Before trying this sample, follow the Go setup instructions in the Vision API Quickstart Using Client Libraries . For more information, see the Vision API Go API reference documentation .

// detectDocumentText gets the full document text from the Vision API for an image at the given file path.
func detectDocumentText(w io.Writer, file string) error {
	ctx := context.Background()

	client, err := vision.NewImageAnnotatorClient(ctx)
	if err != nil {
		return err
	}

	f, err := os.Open(file)
	if err != nil {
		return err
	}
	defer f.Close()

	image, err := vision.NewImageFromReader(f)
	if err != nil {
		return err
	}
	annotation, err := client.DetectDocumentText(ctx, image, nil)
	if err != nil {
		return err
	}

	if annotation == nil {
		fmt.Fprintln(w, "No text found.")
	} else {
		fmt.Fprintln(w, "Document Text:")
		fmt.Fprintf(w, "%q\n", annotation.Text)

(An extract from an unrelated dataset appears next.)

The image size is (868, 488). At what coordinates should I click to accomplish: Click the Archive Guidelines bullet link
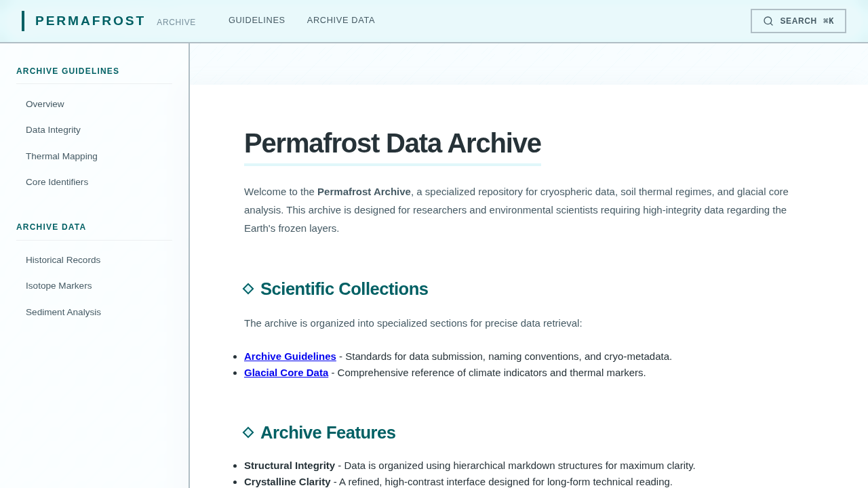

		fmt.Fprintln(w, "Pages:")
		for _, page := range annotation.Pages {
			fmt.Fprintf(w, "\tConfidence: %f, Width: %d, Height: %d\n", page.Confidence, page.Width, page.Height)
			fmt.Fprintln(w, "\tBlocks:")
			for _, block := range page.Blocks {
				fmt.Fprintf(w, "\t\tConfidence: %f, Block type: %v\n", block.Confidence, block.BlockType)
				fmt.Fprintln(w, "\t\tParagraphs:")
				for _, paragraph := range block.Paragraphs {
					fmt.Fprintf(w, "\t\t\tConfidence: %f", paragraph.Confidence)
					fmt.Fprintln(w, "\t\t\tWords:")
					for _, word := range paragraph.Words {
						symbols := make([]string, len(word.Symbols))
						for i, s := range word.Symbols {
							symbols[i] = s.Text
						}
						wordText := strings.Join(symbols, "")
						fmt.Fprintf(w, "\t\t\t\tConfidence: %f, Symbols: %s\n", word.Confidence, wordText)
					}
				}
			}
		}
	}

	return nil
}

Java

Before trying this sample, follow the Java setup instructions in the Vision API Quickstart Using Client Libraries . For more information, see the Vision API Java API reference documentation .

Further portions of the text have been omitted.